Ahorro energético, pedagogía hiriente
Sobra el tono aleccionador, como si en los hogares cundiera el derroche
Olga Merino
Periodista y escritora
Escritora y periodista. Master of Arts (Latin American Studies) por la University College of London (Beca La Caixa/British Council). Fue corresponsal de EL PERIÓDICO en Moscú en los años 90. Profesora en la Escola d'Escriptura de l'Ateneu Barcelonès. Su última novela: 'La forastera' (Alfaguara, 2020).
La abuela Dolores reutilizaba el aceite de freír. También solía tumbar la bombona de butano sobre el suelo de la cocina para aprovechar hasta la última gota del fluido. Ella, que venía del campo profundo, de la lluvia escasa, siempre consideró el agua un bien preciosísimo, de manera que a nadie en su reino se le hubiera ocurrido dejar el grifo correr mientras se cepillaba los dientes; se habría llevado un pescozón. Había literas azules en las habitaciones. Era una casa muy loca y divertida la suya —la mirada de niña así lo percibía—, un piso exiguo y con demasiados habitantes de horarios dispares: uno de los varones trabajaba en el turno de noche de la Seat, mientras que una de las chicas, una de mis tías más jóvenes, se sentaba muy temprano a la remalladora para rematar los cuellos y puños de prendas que atestaban el pasillo de bolsas negras. En la pugna entre el ruido maquinal y el sueño derrengando de la fábrica, alguna vez voló un zapato. Nada. Pequeñas historias que comparten espíritu con las que desgranó Luis Landero en una obra deliciosa, titulada ‘El balcón en invierno’: «Y pasó el tiempo, y el pueblo y el campo fueron quedando atrás, cada vez más atrás, pero ya inalterables en el ámbar de los recuerdos y sentimientos infantiles, ajenos a las mudanzas del tiempo, congelados en la memoria para siempre».
Bombillas apagadas
En el comedor de la abuela había una lámpara de brazos, la mayoría de cuyas bombillas estaban desenroscadas. Serían los años 70 cuando se encadenaban estas estampas bajo aquella luz insuficiente y melancólica, en medio de la llamada crisis del petróleo, ocasionada entonces por otra guerra, en este caso breve y en Oriente Próximo, la del Yom Kippur. La España desarrollista, donde pegó duró el mazazo, puso en marcha una campaña de ahorro energético que machacaba: «Aunque tú puedas pagarlo, España no». Pero si se aflojaban las bombillas entonces, no era tanto por concienciación, que desde luego no faltaba, sino porque las semanadas no alcanzaban. Un poco como ahora.

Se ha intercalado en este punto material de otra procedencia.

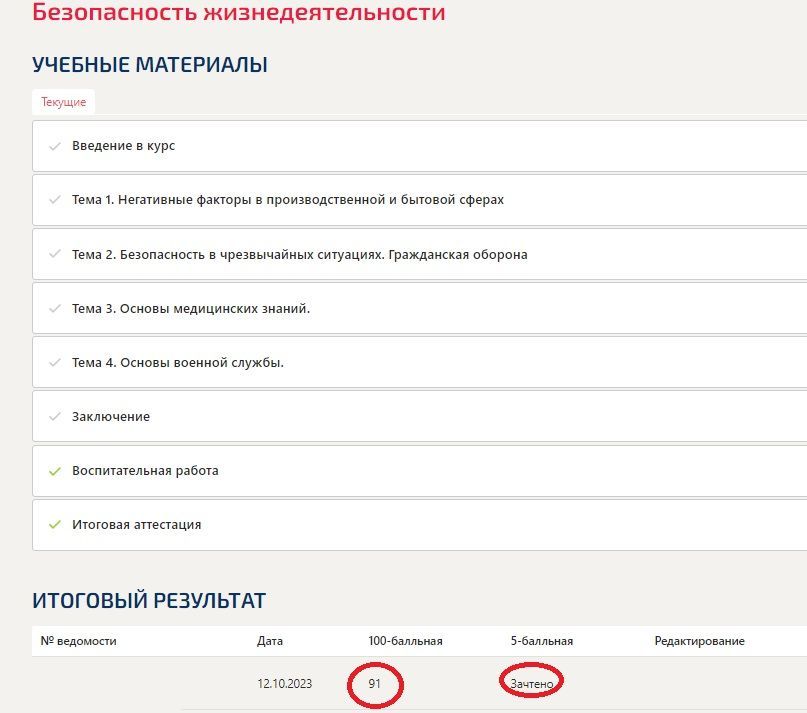
Task: Click the green checkmark beside Итоговая аттестация
Action: point(55,525)
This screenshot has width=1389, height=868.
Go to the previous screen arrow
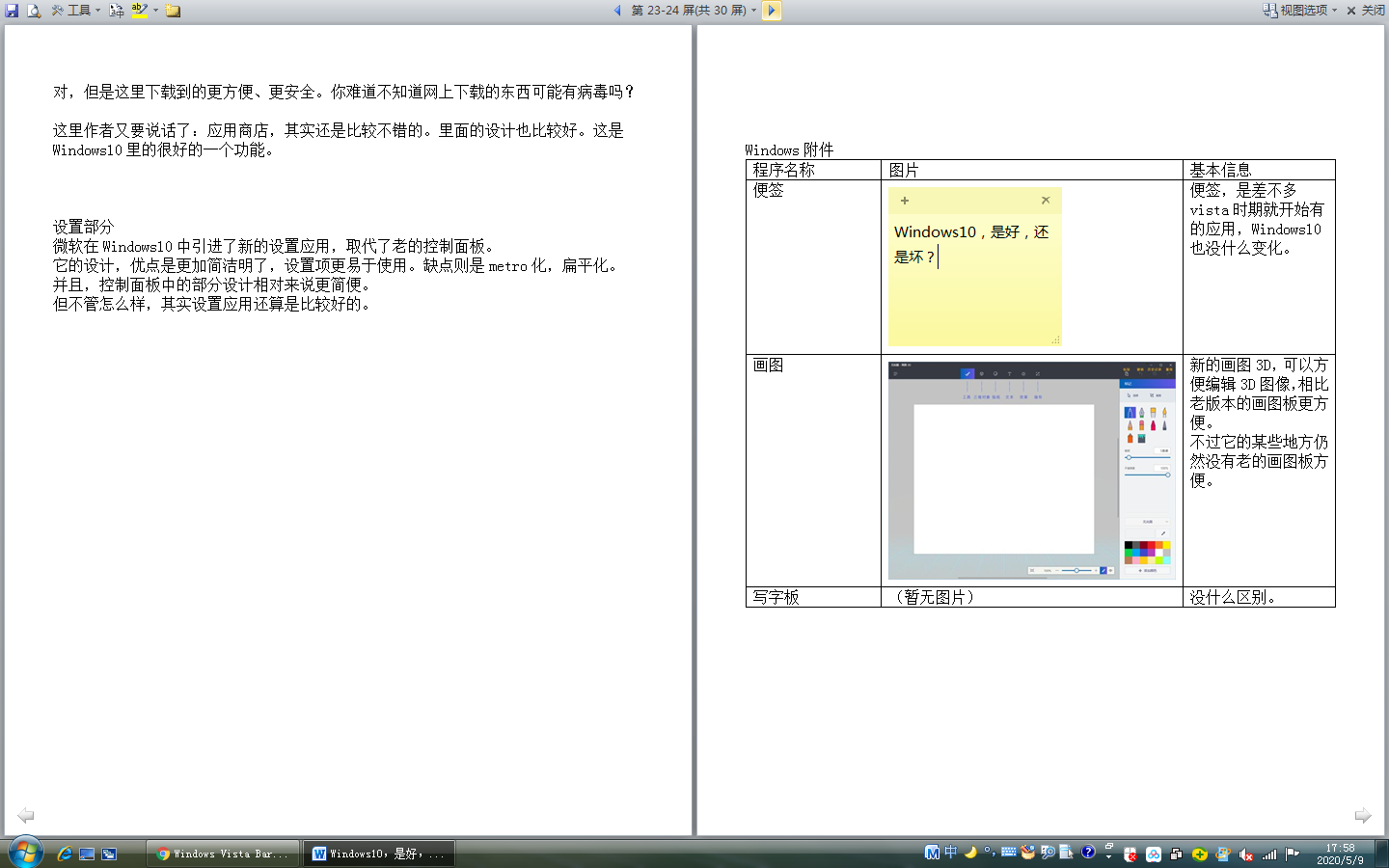[x=617, y=11]

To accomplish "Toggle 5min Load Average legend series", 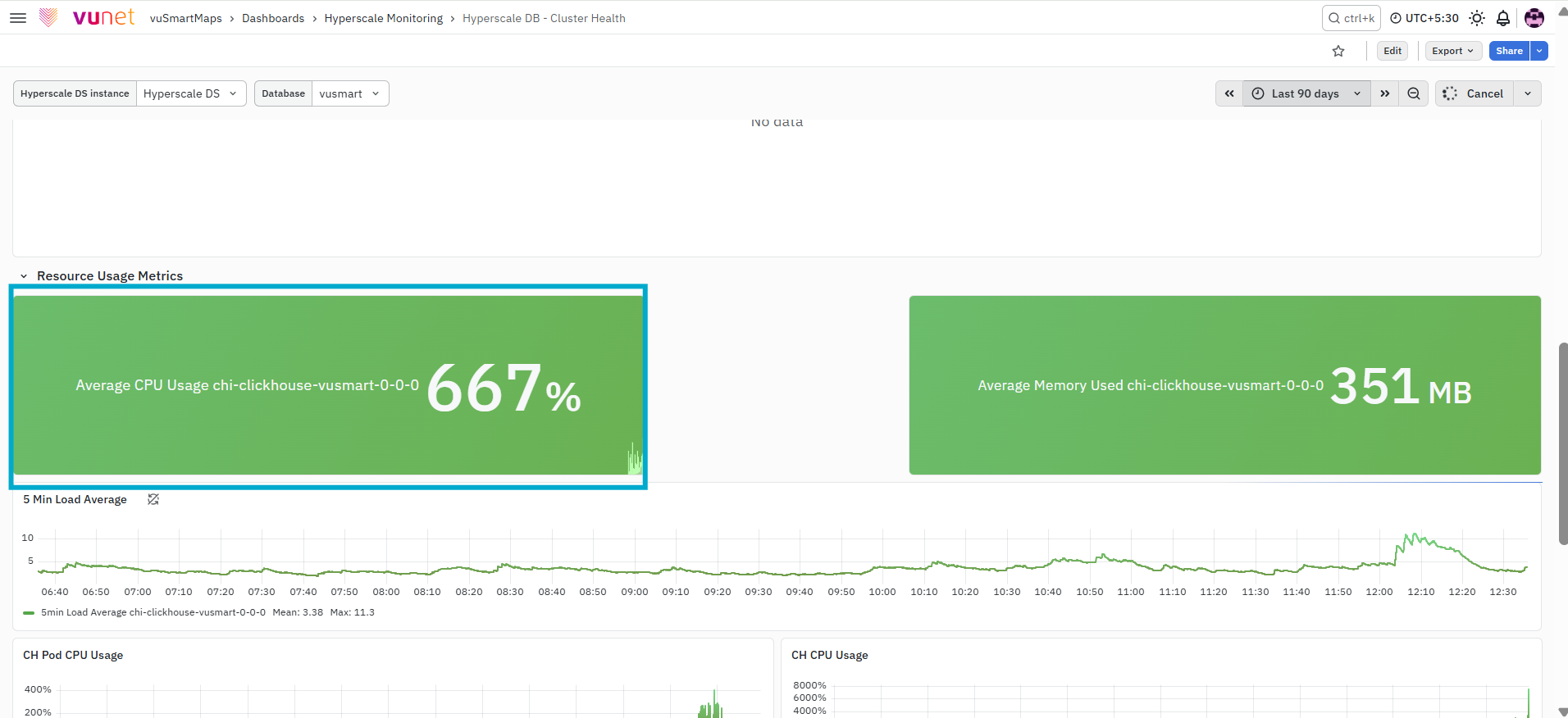I will click(x=153, y=612).
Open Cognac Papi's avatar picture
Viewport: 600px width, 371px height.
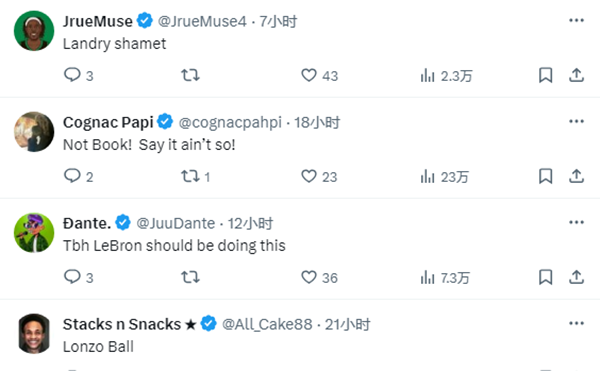pyautogui.click(x=34, y=132)
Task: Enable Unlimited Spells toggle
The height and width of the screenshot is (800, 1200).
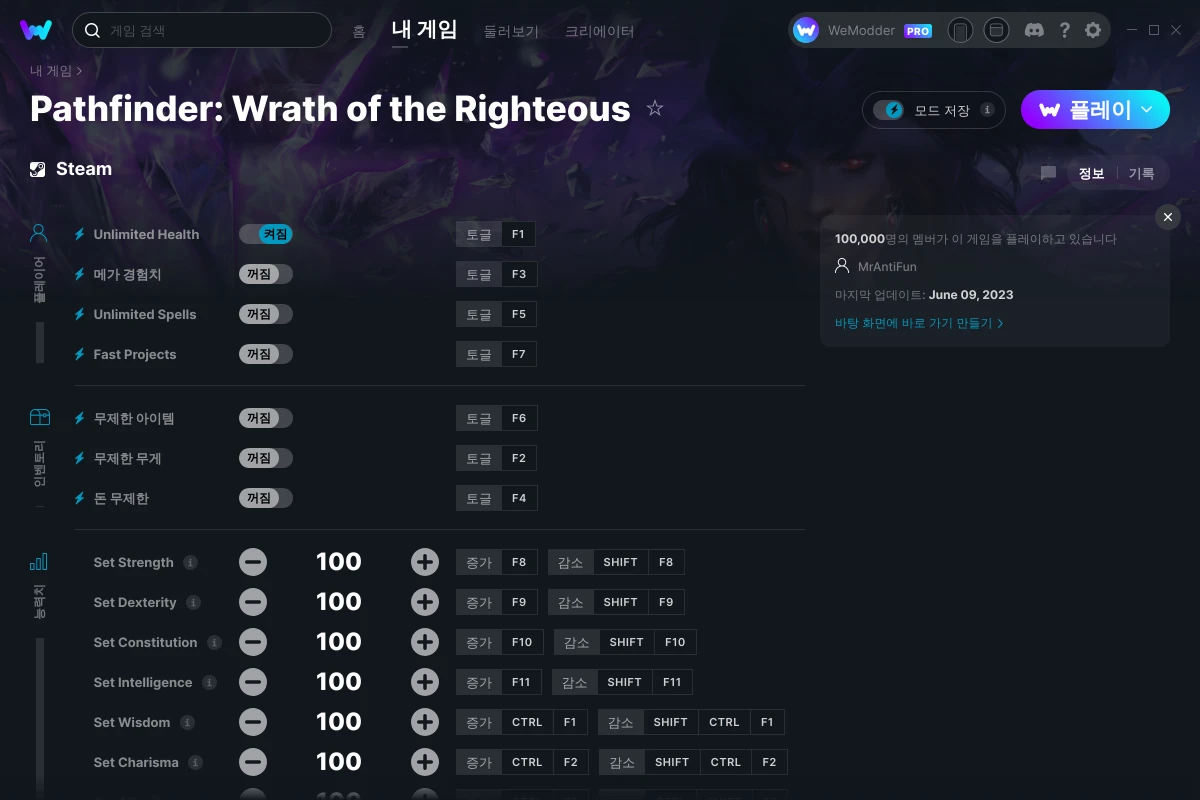Action: 266,314
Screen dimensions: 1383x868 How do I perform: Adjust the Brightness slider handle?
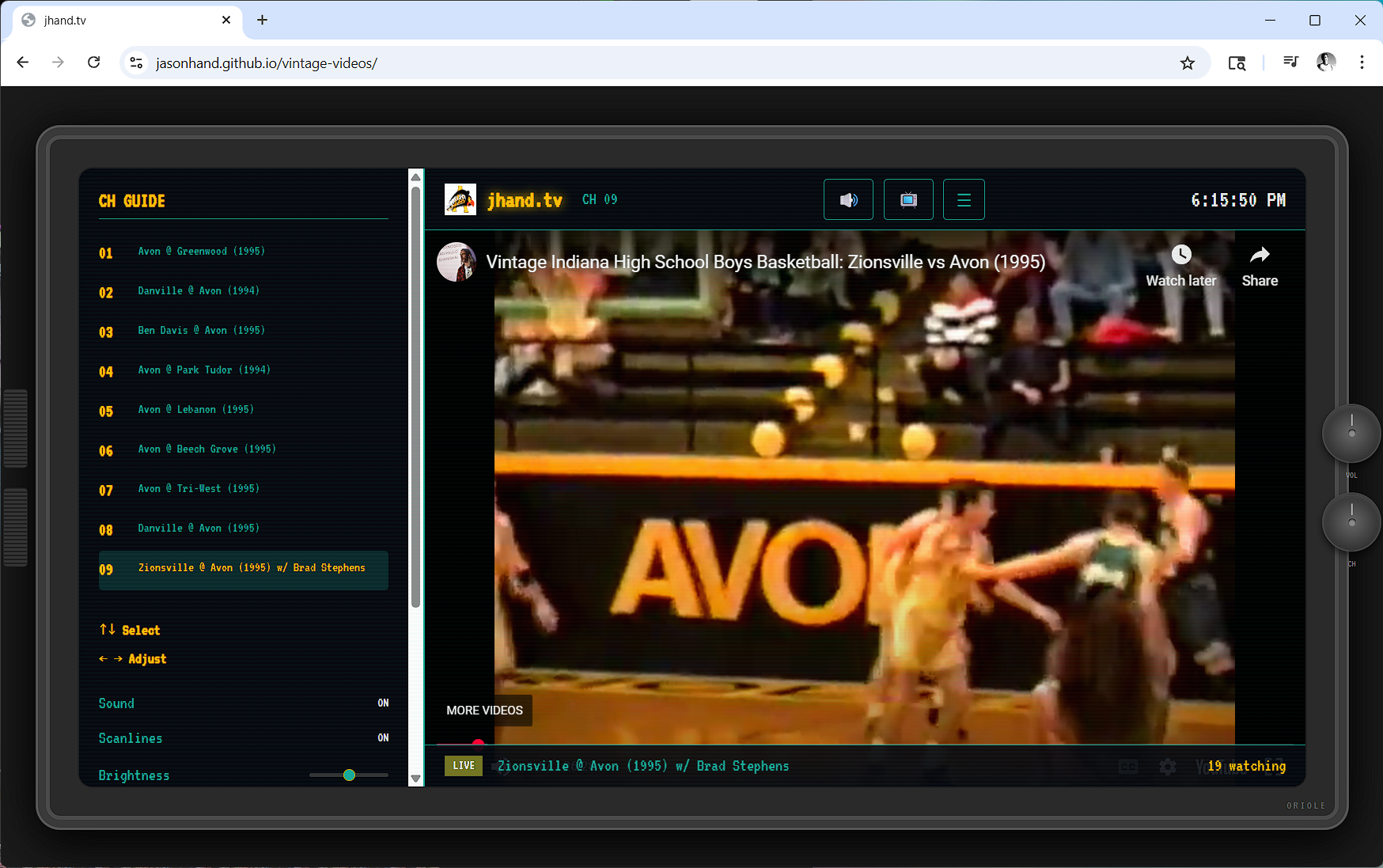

Son muy bienvenidas las medidas que acaba de anunciar el Gobierno para reforzar la protección social frente a la crisis energética que se avecina. Pero en ocasiones sobra el tonillo aleccionador que flota en el aire, en los noticiarios de las teles e incluso en la propaganda de los supermercados («descubre las 10 medidas para ahorrar en la compra»), como si los hogares estuviesen instalados en el vivalavirgen del despilfarro. El precio del descalabro lo pagarán las familias y la industria, cuando en este país ambas vienen muy bien enseñadas de casa.